Compito ::
Prosegua il brano sul vertice di Carbis Bay e sul futuro dell'occidente, riprendendo subito dopo la sua ultima frase.

Tuttavia questo piano d’investimenti merita una buona dose di scetticismo: non solo è chiaramente impostato in riferimento a un modello creato dalla Cina (l’equivalente occidentale di qualcosa che Pechino ha già fatto può essere un segno di leadership?), ma data la vaghezza del linguaggio sembra improbabile che la sostanza sia all’altezza delle ambizioni. Più in generale, nonostante i toni prevalentemente amichevoli, le spaccature più profonde all’interno dell’alleanza transatlantica rimangono.

Uno scenario intermedio

Prima del vertice avevo ipotizzato tre scenari indicativi per il futuro dell’occidente: quello inquietante di una permanente “assenza dell’occidente”, quello ottimistico di una “pienezza dell’occidente”, e infine uno scenario intermedio, in cui alcuni aspetti dei valori e della potenza occidentale sopravvivono mentre altri svaniscono. Il vertice di Carbis Bay indica decisamente il terzo scenario.

Elenco dei dati ::
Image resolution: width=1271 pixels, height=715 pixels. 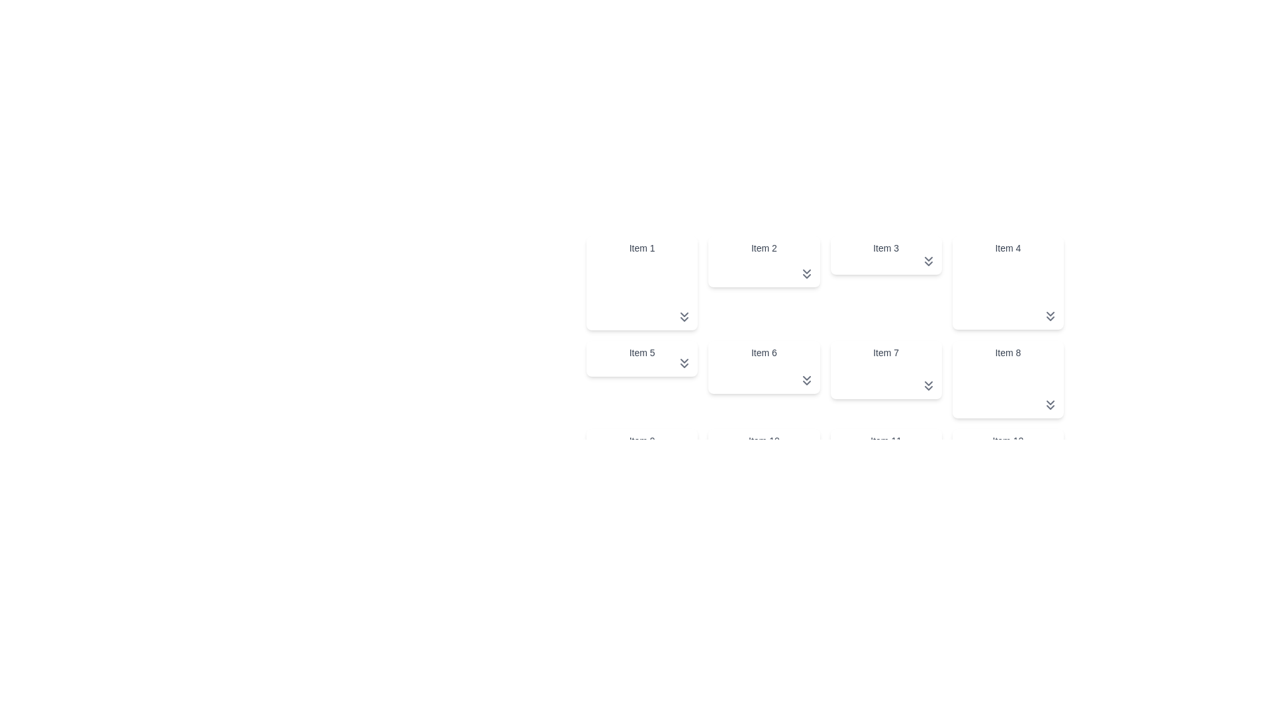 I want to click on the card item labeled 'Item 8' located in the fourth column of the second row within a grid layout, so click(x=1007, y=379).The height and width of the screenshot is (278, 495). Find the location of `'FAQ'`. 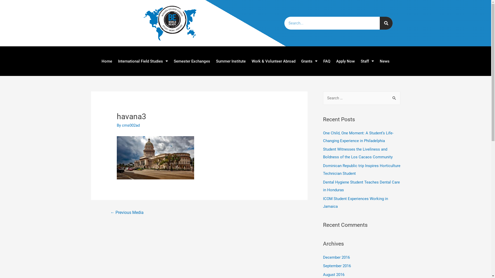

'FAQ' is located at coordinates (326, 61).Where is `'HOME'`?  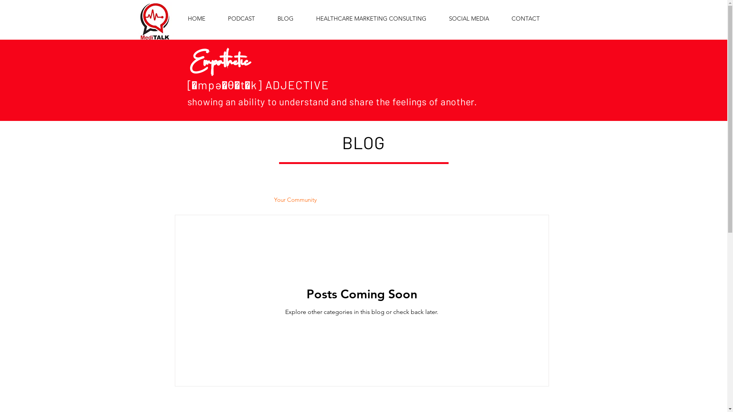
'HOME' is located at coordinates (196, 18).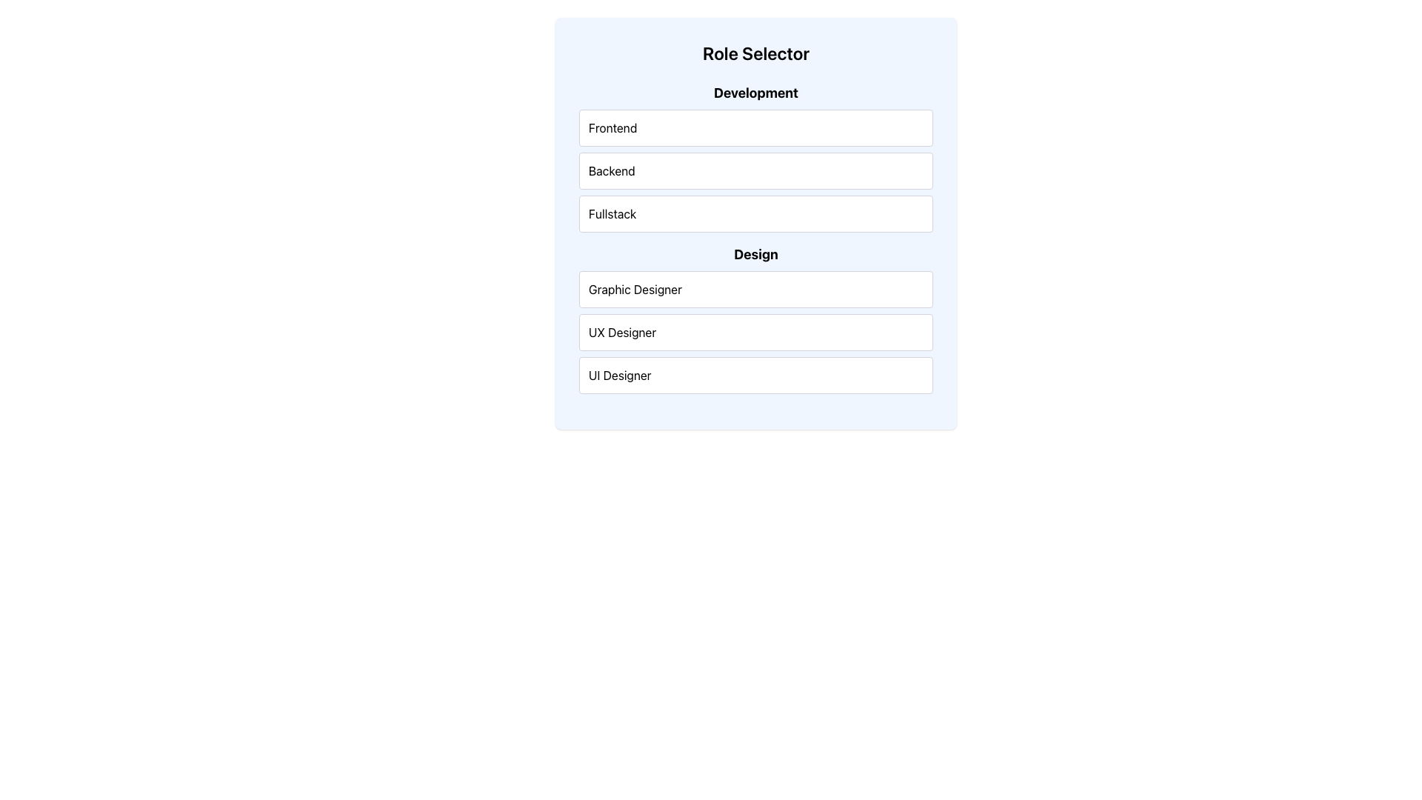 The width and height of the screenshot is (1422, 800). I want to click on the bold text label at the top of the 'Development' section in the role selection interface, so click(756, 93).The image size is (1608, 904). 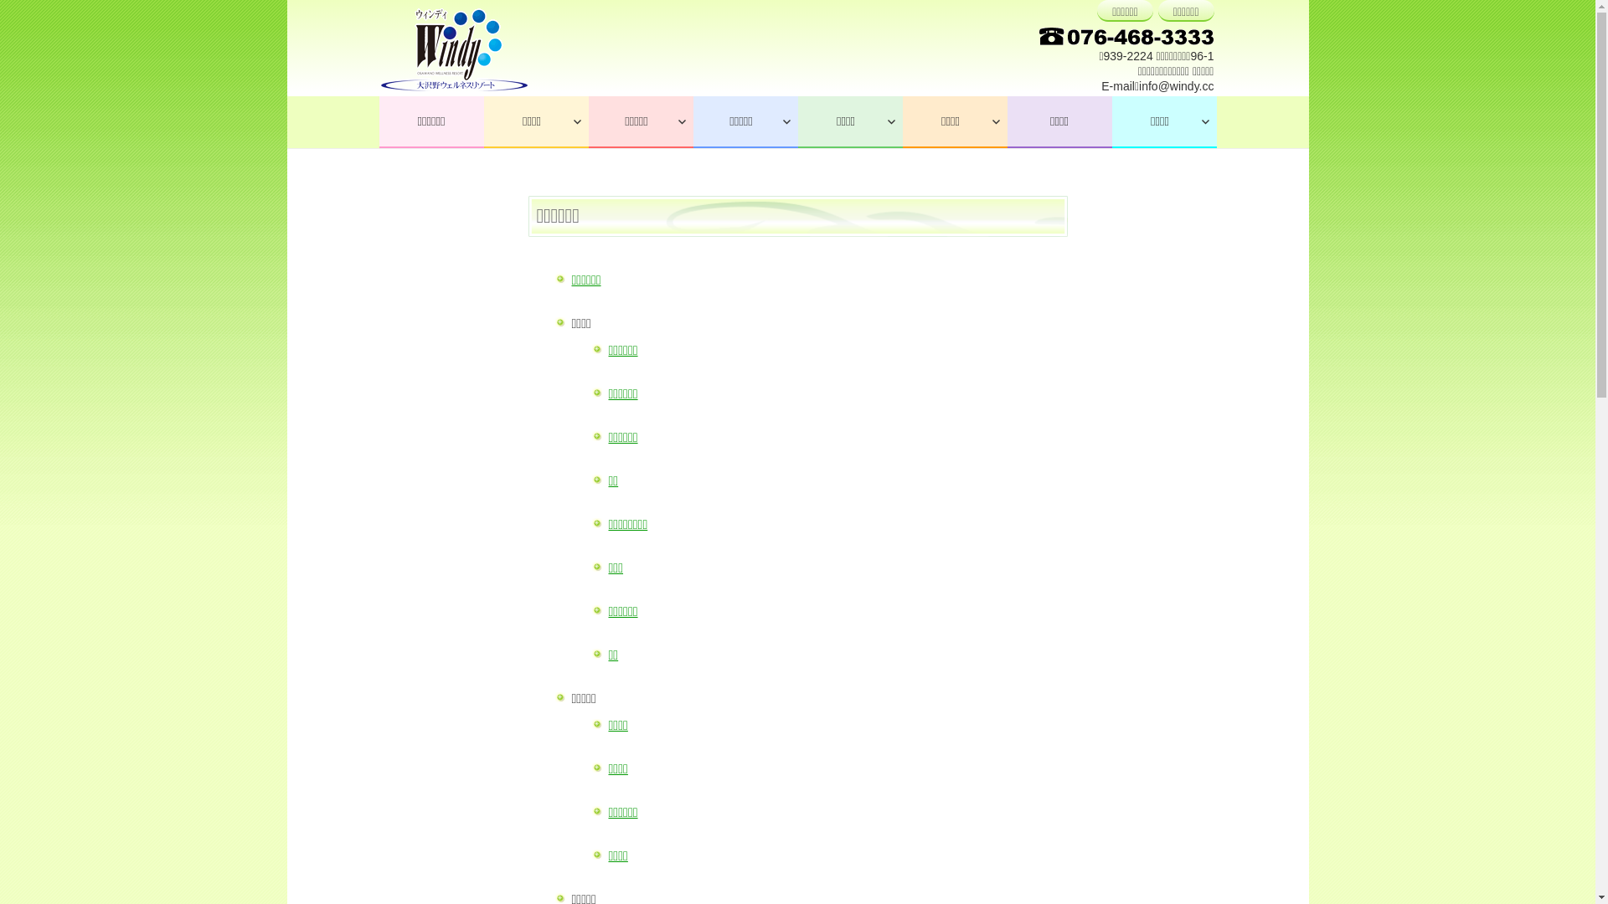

Risultato dell'esercizio ::
Certo, i leader delle più grandi economie occidentali hanno ricordato al mondo che possono essere civili e collaborativi e fare affari tra loro. Possono trovare un linguaggio comune per parlare di obiettivi comuni, e raggiungere accordi in ambiti che fino a un certo punto riflettono la portata delle sfide attuali. Eppure gran parte di quello che è stato stabilito in Cornovaglia equivale a ciò che Laurence Tubiana, una dei principali negoziatori alla conferenza sul clima di Parigi del 2015, ha definito “rispondere con un piano il cui obiettivo è preparare un altro piano”. Tubiana si riferiva alla dimensione ambientalista del vertice, ma il concetto si adatta benissimo anche agli altri grandi temi. Se questa accozzaglia di piccoli e medi impegni avvolti in un linguaggio amichevole ma vago è quello che s’intende con il “ritorno dell’occidente”, allora viene da chiedersi quali siano le vere ambizioni e capacità dell’occidente nel prossimo decennio e oltre.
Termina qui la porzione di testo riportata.